▶ _Exercise_:
Write each entry out again exactly, with nothing omitted.

▶ _Exercise data_:
::::::::
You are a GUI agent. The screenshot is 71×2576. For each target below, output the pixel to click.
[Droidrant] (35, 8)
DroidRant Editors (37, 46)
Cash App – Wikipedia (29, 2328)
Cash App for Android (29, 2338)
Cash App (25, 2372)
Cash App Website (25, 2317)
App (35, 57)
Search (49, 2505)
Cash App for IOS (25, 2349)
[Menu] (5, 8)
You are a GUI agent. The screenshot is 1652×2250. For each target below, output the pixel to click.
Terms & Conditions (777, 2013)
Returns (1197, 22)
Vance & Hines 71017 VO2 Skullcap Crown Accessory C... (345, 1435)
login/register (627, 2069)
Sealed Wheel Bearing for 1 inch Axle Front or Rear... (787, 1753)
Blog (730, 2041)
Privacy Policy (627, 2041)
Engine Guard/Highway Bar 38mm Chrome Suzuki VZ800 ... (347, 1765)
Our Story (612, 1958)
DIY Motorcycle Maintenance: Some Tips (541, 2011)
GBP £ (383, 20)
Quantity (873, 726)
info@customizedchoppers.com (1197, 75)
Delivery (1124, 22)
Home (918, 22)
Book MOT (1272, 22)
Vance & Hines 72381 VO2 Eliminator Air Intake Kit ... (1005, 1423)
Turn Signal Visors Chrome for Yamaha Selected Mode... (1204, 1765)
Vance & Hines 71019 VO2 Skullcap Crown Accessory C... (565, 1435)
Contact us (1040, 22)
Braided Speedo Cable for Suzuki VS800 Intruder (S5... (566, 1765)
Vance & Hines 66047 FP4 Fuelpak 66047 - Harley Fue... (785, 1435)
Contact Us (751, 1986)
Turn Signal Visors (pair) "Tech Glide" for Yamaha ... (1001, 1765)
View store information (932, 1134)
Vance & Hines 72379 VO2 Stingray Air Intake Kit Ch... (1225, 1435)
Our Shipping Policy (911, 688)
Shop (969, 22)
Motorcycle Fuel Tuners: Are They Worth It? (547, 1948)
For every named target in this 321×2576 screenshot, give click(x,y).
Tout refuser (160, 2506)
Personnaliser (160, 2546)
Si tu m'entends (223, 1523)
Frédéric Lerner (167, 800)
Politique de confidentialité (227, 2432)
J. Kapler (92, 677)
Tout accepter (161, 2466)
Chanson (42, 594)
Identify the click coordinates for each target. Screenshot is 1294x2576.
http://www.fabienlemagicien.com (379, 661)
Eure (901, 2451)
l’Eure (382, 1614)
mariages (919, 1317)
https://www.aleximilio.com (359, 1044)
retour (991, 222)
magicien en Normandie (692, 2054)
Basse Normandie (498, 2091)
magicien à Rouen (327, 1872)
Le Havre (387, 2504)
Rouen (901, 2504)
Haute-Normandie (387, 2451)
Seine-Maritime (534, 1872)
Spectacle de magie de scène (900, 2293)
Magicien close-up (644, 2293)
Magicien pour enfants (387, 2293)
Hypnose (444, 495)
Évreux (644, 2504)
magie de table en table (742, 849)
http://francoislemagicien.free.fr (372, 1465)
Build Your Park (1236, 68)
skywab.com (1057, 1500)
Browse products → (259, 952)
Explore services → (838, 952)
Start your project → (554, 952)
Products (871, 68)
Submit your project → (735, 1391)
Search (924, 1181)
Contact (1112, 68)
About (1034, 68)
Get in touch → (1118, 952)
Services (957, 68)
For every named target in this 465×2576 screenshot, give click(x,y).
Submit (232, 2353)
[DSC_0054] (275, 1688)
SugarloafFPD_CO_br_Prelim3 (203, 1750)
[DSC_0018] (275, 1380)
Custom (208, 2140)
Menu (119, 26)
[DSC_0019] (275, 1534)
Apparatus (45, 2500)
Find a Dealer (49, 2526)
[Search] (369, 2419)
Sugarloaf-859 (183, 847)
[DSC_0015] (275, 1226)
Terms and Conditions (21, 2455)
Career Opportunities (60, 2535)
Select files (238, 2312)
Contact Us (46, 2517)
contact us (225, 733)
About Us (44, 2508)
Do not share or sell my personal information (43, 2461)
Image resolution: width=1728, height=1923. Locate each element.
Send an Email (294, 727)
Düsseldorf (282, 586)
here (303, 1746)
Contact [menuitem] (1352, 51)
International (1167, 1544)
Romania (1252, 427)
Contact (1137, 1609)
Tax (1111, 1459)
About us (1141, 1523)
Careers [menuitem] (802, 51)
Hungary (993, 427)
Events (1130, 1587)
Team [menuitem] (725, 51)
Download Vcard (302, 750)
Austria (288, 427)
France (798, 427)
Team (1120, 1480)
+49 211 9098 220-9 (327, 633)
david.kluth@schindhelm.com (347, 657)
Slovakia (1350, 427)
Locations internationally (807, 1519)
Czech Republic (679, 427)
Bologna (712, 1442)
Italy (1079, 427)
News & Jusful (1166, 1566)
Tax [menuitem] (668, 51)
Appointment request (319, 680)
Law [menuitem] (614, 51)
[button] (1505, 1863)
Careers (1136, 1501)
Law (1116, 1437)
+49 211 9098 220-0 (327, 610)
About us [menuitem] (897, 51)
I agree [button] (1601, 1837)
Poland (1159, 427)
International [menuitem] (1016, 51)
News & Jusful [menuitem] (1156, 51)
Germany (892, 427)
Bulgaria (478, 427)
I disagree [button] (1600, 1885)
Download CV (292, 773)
::::::::
▶ _Expected answer_:
You are a GUI agent. The screenshot is 71×2576. For each target below, output the pixel to click.
[Droidrant] (35, 8)
DroidRant Editors (37, 46)
Cash App – Wikipedia (29, 2328)
Cash App for Android (29, 2338)
Cash App (25, 2372)
Cash App Website (25, 2317)
App (35, 57)
Search (49, 2505)
Cash App for IOS (25, 2349)
[Menu] (5, 8)
You are a GUI agent. The screenshot is 1652×2250. For each target below, output the pixel to click.
Terms & Conditions (777, 2013)
Returns (1197, 22)
Vance & Hines 71017 VO2 Skullcap Crown Accessory C... (345, 1435)
login/register (627, 2069)
Sealed Wheel Bearing for 1 inch Axle Front or Rear... (787, 1753)
Blog (730, 2041)
Privacy Policy (627, 2041)
Engine Guard/Highway Bar 38mm Chrome Suzuki VZ800 ... (347, 1765)
Our Story (612, 1958)
DIY Motorcycle Maintenance: Some Tips (541, 2011)
GBP £ (383, 20)
Quantity (873, 726)
info@customizedchoppers.com (1197, 75)
Delivery (1124, 22)
Home (918, 22)
Book MOT (1272, 22)
Vance & Hines 72381 VO2 Eliminator Air Intake Kit ... (1005, 1423)
Turn Signal Visors Chrome for Yamaha Selected Mode... (1204, 1765)
Vance & Hines 71019 VO2 Skullcap Crown Accessory C... (565, 1435)
Contact us (1040, 22)
Braided Speedo Cable for Suzuki VS800 Intruder (S5... (566, 1765)
Vance & Hines 66047 FP4 Fuelpak 66047 - Harley Fue... (785, 1435)
Contact Us (751, 1986)
Turn Signal Visors (pair) "Tech Glide" for Yamaha ... (1001, 1765)
View store information (932, 1134)
Vance & Hines 72379 VO2 Stingray Air Intake Kit Ch... (1225, 1435)
Our Shipping Policy (911, 688)
Shop (969, 22)
Motorcycle Fuel Tuners: Are They Worth It? (547, 1948)
For every named target in this 321×2576 screenshot, give click(x,y).
Tout refuser (160, 2506)
Personnaliser (160, 2546)
Si tu m'entends (223, 1523)
Frédéric Lerner (167, 800)
Politique de confidentialité (227, 2432)
J. Kapler (92, 677)
Tout accepter (161, 2466)
Chanson (42, 594)
Identify the click coordinates for each target. Screenshot is 1294x2576.
http://www.fabienlemagicien.com (379, 661)
Eure (901, 2451)
l’Eure (382, 1614)
mariages (919, 1317)
https://www.aleximilio.com (359, 1044)
retour (991, 222)
magicien en Normandie (692, 2054)
Basse Normandie (498, 2091)
magicien à Rouen (327, 1872)
Le Havre (387, 2504)
Rouen (901, 2504)
Haute-Normandie (387, 2451)
Seine-Maritime (534, 1872)
Spectacle de magie de scène (900, 2293)
Magicien close-up (644, 2293)
Magicien pour enfants (387, 2293)
Hypnose (444, 495)
Évreux (644, 2504)
magie de table en table (742, 849)
http://francoislemagicien.free.fr (372, 1465)
Build Your Park (1236, 68)
skywab.com (1057, 1500)
Browse products → (259, 952)
Explore services → (838, 952)
Start your project → (554, 952)
Products (871, 68)
Submit your project → (735, 1391)
Search (924, 1181)
Contact (1112, 68)
About (1034, 68)
Get in touch → (1118, 952)
Services (957, 68)
For every named target in this 465×2576 screenshot, give click(x,y).
Submit (232, 2353)
[DSC_0054] (275, 1688)
SugarloafFPD_CO_br_Prelim3 (203, 1750)
[DSC_0018] (275, 1380)
Custom (208, 2140)
Menu (119, 26)
[DSC_0019] (275, 1534)
Apparatus (45, 2500)
Find a Dealer (49, 2526)
[Search] (369, 2419)
Sugarloaf-859 (183, 847)
[DSC_0015] (275, 1226)
Terms and Conditions (21, 2455)
Career Opportunities (60, 2535)
Select files (238, 2312)
Contact Us (46, 2517)
contact us (225, 733)
About Us (44, 2508)
Do not share or sell my personal information (43, 2461)
Image resolution: width=1728, height=1923. Locate each element.
Send an Email (294, 727)
Düsseldorf (282, 586)
here (303, 1746)
Contact [menuitem] (1352, 51)
International (1167, 1544)
Romania (1252, 427)
Contact (1137, 1609)
Tax (1111, 1459)
About us (1141, 1523)
Careers [menuitem] (802, 51)
Hungary (993, 427)
Events (1130, 1587)
Team [menuitem] (725, 51)
Download Vcard (302, 750)
Austria (288, 427)
France (798, 427)
Team (1120, 1480)
+49 211 9098 220-9 (327, 633)
david.kluth@schindhelm.com (347, 657)
Slovakia (1350, 427)
Locations internationally (807, 1519)
Czech Republic (679, 427)
Bologna (712, 1442)
Italy (1079, 427)
News & Jusful (1166, 1566)
Tax [menuitem] (668, 51)
Appointment request (319, 680)
Law [menuitem] (614, 51)
[button] (1505, 1863)
Careers (1136, 1501)
Law (1116, 1437)
+49 211 9098 220-0 (327, 610)
About us [menuitem] (897, 51)
I agree [button] (1601, 1837)
Poland (1159, 427)
International [menuitem] (1016, 51)
News & Jusful [menuitem] (1156, 51)
Germany (892, 427)
Bulgaria (478, 427)
I disagree [button] (1600, 1885)
Download CV (292, 773)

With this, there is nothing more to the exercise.